Подбодрившись, Ярославич сказал:

— Надо бы грамотку снести в крепость Ладожскую…

— Знаю те места, — кивнул Олег.

— Вот! В крепости посадник сидит тамошний, Доброгаст. Надо ему ту грамоту вручить и передать на словах, чтобы пуще глаза следил за Волховым, а особо — за Невой. А то больно уж разрезвились свеи, то и дело заглядывают, и емь[168] вконец распустилась, всё грозят нам, в походы собираются, сёла наши жгут, людей побивают… С монголами-то я договорился, а эти лезут и лезут, и слова на них тратить бесполезно — сечь надо в кровь! Вот пущай и созовёт охочих людей, чтобы по теплу, когда лёд сойдёт, можно было первыми удар нанесть по душегубцам, а не ждать, пока те придут нашу кровь лить!

— Умно, — оценил Сухов и твёрдо пообещал: — Всё передам.
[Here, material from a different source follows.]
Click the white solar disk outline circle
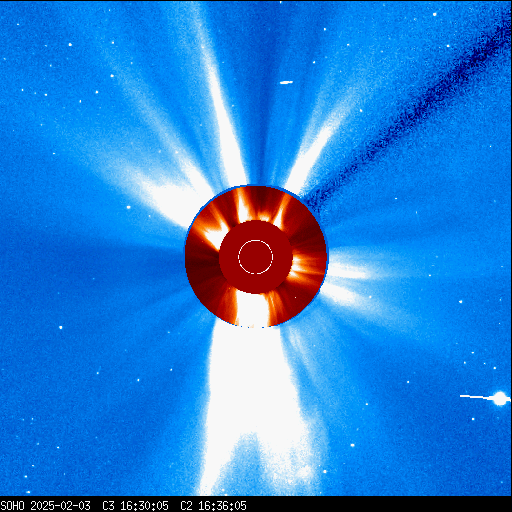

Когда отправляться?

— Да хоть завтра!

— Решено, — кивнул Олег.

— И я с тобой! — вскочил Пончик.

— Да куда ж без тебя? — ухмыльнулся личный посланник Батыя, и лицо князя впервые выразило веселье.
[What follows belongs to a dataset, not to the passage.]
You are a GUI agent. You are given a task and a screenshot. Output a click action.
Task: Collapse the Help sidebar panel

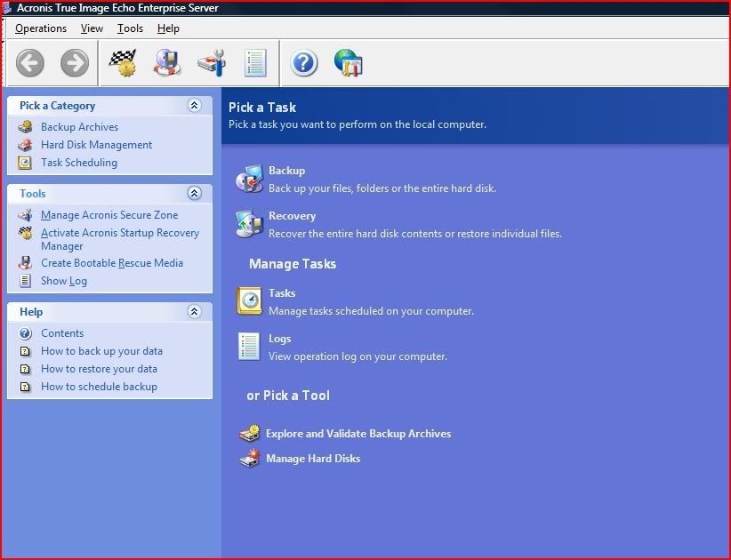click(x=194, y=312)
— Пошли-ка все спать, — предложил Сухов.

Князь с посланником княжьим поразмыслили и выразили согласие.

167

Рейкс — правитель у вендов (венедов), населявших Вагрию (Южная Прибалтика). Историки сходятся на том, что Приильменье и Поволховье заселялось именно вендами, только вот «антинорманисты» упорно именуют их славянами. Археологи, правда, не находят в тех местах славянских следов, в изобилии откапывая предметы скандинавского типа, но славянофилов это не убеждает — они крепки в вере своей.

168

Емь, которую шведы называли тавастами, — крупный племенной союз, сложившийся на территории центральной Финляндии. Покорен шведами. После XIII века название емь исчезает из русских летописей.